## Exercise input
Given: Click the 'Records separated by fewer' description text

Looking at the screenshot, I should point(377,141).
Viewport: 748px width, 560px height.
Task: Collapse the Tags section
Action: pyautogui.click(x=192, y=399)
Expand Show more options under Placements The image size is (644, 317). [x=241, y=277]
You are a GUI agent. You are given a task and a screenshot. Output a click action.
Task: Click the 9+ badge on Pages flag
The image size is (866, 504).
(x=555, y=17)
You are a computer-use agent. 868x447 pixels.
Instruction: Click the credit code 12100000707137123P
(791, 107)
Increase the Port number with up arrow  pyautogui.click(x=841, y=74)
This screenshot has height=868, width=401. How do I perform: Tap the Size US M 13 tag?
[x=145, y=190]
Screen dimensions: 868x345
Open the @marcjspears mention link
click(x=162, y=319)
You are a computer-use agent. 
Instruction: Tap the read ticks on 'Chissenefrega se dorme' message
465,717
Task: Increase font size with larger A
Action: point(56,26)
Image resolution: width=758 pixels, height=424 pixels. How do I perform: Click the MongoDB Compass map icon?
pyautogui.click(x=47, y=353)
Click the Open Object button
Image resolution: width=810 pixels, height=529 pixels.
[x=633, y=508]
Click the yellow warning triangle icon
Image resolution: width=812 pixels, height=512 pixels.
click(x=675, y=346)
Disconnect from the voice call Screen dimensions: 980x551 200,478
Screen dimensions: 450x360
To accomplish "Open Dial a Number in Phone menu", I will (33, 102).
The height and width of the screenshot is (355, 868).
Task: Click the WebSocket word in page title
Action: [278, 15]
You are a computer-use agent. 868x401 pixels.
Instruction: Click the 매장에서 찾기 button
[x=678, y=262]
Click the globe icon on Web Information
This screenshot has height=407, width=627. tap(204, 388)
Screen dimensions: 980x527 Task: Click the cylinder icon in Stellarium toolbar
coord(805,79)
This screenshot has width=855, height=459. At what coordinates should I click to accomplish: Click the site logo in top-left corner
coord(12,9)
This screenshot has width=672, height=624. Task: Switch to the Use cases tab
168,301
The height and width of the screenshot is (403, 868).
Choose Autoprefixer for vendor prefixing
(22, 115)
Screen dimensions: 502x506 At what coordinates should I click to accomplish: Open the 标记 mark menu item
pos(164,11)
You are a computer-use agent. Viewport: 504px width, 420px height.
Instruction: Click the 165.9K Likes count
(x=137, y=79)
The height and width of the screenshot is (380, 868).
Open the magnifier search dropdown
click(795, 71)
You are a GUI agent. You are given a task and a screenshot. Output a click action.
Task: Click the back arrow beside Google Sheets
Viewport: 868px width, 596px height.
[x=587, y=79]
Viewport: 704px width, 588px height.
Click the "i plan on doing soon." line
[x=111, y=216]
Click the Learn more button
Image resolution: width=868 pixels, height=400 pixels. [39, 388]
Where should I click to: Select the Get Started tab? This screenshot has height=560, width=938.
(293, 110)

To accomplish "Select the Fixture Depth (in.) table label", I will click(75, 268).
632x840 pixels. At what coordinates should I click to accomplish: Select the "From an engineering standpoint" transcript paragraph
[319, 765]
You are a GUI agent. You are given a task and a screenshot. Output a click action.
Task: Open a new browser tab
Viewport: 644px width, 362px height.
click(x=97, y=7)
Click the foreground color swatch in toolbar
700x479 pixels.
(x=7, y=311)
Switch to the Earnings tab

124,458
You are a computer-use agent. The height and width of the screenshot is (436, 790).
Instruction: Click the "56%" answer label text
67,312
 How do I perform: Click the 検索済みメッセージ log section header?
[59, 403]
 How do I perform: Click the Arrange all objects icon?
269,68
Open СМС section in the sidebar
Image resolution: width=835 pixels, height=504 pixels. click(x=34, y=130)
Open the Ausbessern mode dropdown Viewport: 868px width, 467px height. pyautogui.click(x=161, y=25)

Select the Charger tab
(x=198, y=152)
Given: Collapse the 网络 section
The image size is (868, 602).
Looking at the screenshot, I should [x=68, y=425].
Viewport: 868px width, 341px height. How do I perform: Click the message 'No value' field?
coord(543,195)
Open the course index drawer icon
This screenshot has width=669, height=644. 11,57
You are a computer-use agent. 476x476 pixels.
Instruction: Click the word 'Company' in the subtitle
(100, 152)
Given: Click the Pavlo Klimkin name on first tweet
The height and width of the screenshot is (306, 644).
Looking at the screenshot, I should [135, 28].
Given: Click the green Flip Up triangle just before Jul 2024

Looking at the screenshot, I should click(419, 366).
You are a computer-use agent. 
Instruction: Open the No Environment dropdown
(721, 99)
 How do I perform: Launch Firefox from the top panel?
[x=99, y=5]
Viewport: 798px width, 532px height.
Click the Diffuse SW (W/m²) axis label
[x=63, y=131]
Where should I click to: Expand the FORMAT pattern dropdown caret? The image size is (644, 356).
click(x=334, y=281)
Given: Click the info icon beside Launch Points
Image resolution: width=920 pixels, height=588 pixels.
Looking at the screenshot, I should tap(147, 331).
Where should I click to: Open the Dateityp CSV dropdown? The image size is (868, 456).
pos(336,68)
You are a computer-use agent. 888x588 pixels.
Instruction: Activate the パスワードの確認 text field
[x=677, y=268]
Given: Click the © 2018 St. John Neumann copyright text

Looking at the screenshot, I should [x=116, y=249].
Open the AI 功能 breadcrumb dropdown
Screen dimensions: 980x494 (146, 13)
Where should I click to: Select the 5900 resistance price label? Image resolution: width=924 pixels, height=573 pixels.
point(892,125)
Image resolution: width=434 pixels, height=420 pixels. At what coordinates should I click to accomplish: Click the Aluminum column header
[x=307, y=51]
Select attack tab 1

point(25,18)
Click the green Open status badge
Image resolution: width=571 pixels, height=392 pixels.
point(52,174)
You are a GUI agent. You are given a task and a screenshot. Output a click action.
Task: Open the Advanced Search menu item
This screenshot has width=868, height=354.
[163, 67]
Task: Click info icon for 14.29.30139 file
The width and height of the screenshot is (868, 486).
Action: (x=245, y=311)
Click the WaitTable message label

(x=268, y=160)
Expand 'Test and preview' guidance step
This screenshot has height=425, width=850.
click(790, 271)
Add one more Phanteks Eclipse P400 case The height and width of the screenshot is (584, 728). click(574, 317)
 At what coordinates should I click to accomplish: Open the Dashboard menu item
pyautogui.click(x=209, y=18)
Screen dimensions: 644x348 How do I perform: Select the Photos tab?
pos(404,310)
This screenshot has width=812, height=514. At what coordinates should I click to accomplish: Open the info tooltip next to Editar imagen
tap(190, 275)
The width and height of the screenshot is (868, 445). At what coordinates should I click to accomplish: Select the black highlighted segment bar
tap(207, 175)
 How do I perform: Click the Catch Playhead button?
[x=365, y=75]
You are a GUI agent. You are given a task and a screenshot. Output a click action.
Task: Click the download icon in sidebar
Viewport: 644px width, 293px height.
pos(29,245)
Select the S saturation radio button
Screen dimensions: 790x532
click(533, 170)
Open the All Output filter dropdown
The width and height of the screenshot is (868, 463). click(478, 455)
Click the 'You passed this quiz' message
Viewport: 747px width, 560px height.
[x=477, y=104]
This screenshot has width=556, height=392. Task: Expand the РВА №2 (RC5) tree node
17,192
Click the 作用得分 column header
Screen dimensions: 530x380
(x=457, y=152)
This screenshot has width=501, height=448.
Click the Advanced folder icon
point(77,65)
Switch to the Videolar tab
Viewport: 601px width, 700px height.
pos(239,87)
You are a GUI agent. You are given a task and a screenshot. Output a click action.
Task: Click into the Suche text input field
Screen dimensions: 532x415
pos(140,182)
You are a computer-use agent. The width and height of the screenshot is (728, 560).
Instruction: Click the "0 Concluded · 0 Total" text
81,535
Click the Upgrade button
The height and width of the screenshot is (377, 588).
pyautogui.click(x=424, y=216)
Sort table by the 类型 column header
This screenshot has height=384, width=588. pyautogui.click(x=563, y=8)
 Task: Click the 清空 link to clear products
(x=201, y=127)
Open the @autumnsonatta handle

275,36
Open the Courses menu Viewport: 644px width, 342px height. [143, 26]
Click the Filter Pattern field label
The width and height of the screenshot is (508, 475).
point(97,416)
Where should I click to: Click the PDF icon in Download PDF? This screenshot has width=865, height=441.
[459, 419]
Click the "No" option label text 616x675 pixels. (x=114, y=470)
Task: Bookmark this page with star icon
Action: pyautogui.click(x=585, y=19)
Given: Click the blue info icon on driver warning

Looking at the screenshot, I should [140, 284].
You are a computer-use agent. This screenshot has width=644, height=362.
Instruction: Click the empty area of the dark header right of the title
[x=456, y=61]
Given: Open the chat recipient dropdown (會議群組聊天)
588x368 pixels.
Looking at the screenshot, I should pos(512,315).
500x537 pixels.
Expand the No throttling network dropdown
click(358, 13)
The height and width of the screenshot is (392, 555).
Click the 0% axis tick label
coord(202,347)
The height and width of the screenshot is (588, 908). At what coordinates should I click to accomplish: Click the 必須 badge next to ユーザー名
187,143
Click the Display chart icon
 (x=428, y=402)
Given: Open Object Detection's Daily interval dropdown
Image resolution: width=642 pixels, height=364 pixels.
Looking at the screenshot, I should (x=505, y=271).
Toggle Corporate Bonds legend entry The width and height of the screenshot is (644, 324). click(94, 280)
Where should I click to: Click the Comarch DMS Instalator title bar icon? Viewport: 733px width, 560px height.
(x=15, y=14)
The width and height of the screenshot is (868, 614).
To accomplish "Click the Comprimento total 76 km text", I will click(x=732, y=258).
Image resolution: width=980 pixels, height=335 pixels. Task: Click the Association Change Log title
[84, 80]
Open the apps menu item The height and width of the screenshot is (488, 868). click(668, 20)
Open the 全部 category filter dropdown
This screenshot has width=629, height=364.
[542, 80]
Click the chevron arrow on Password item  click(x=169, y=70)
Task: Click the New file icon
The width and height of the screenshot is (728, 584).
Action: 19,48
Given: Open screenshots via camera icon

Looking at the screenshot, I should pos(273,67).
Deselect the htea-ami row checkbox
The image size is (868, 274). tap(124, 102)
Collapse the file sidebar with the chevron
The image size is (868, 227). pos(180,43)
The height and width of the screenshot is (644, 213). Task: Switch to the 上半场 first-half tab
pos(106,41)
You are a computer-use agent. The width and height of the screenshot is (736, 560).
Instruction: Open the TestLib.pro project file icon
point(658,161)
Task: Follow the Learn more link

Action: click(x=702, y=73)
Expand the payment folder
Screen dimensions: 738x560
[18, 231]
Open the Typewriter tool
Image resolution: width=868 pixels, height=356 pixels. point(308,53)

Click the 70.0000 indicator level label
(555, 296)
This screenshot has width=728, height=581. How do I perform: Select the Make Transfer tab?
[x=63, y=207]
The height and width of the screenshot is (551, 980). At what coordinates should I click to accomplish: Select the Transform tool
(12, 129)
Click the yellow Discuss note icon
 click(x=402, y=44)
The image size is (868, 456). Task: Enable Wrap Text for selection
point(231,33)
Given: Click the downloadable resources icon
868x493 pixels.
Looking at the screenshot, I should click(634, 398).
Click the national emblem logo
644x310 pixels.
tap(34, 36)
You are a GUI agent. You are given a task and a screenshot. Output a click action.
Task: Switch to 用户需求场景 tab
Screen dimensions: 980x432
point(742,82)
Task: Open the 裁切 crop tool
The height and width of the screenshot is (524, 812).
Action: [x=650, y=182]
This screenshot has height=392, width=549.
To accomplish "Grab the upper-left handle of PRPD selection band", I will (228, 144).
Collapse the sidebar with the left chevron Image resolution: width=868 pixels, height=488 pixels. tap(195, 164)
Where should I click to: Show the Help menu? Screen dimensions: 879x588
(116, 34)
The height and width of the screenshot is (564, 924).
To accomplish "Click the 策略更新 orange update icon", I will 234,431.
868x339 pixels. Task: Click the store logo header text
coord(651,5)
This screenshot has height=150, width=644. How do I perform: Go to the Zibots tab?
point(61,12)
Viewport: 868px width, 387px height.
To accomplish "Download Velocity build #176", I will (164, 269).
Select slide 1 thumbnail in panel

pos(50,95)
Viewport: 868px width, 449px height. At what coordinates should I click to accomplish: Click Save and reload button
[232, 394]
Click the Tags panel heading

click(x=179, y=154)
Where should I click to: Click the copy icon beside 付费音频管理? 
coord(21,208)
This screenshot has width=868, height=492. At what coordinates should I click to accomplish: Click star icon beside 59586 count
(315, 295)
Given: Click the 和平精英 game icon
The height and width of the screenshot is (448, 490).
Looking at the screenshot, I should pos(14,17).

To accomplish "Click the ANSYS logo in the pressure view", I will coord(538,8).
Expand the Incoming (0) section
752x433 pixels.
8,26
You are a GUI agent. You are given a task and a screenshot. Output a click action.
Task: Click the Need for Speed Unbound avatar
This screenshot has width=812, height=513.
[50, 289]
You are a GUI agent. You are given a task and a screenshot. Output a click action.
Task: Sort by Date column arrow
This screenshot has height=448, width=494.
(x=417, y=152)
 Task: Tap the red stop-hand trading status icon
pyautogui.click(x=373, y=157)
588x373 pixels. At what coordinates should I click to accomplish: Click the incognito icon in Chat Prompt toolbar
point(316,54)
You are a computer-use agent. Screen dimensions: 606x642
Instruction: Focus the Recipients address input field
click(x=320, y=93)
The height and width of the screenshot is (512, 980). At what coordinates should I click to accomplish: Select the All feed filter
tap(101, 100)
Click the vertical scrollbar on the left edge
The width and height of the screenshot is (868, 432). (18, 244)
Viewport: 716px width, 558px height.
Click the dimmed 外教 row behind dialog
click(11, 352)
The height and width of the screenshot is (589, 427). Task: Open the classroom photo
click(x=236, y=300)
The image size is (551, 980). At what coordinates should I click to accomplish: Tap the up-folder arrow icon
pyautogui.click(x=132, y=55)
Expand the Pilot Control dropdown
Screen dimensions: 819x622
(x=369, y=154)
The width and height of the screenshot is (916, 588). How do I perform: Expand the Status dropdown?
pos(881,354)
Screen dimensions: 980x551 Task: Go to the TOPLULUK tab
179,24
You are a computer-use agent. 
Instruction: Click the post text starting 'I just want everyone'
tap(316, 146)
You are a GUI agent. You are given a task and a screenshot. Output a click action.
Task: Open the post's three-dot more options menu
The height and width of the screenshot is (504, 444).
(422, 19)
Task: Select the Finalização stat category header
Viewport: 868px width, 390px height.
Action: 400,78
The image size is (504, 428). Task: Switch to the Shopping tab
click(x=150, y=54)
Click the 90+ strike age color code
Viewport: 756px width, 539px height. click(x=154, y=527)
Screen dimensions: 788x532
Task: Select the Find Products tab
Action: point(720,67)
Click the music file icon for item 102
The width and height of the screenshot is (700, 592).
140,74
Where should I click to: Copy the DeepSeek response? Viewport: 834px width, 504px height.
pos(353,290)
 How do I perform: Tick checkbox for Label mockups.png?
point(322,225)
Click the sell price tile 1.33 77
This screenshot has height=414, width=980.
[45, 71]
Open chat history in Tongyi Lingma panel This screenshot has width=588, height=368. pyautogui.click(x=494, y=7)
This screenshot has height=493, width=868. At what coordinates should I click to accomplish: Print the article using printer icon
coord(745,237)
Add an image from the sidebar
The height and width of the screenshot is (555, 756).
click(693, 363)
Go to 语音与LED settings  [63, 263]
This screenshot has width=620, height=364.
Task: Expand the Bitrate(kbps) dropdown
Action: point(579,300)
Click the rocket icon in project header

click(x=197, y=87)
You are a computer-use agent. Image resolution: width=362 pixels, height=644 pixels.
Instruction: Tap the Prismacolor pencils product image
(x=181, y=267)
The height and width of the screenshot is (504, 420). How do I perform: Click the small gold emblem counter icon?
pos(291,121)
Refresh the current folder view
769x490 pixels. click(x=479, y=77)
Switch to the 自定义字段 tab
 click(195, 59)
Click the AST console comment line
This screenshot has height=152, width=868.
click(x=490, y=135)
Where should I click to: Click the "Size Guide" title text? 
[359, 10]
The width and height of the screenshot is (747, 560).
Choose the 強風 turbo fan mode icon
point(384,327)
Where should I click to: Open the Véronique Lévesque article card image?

## Exercise details
Return the data verbatim, starting at its first line and continuing through the line containing "Expand Show more", with both ends included.

## Right answer
Given: Click the 'Records separated by fewer' description text

Looking at the screenshot, I should point(377,141).
Viewport: 748px width, 560px height.
Task: Collapse the Tags section
Action: pyautogui.click(x=192, y=399)
Expand Show more options under Placements The image size is (644, 317). [x=241, y=277]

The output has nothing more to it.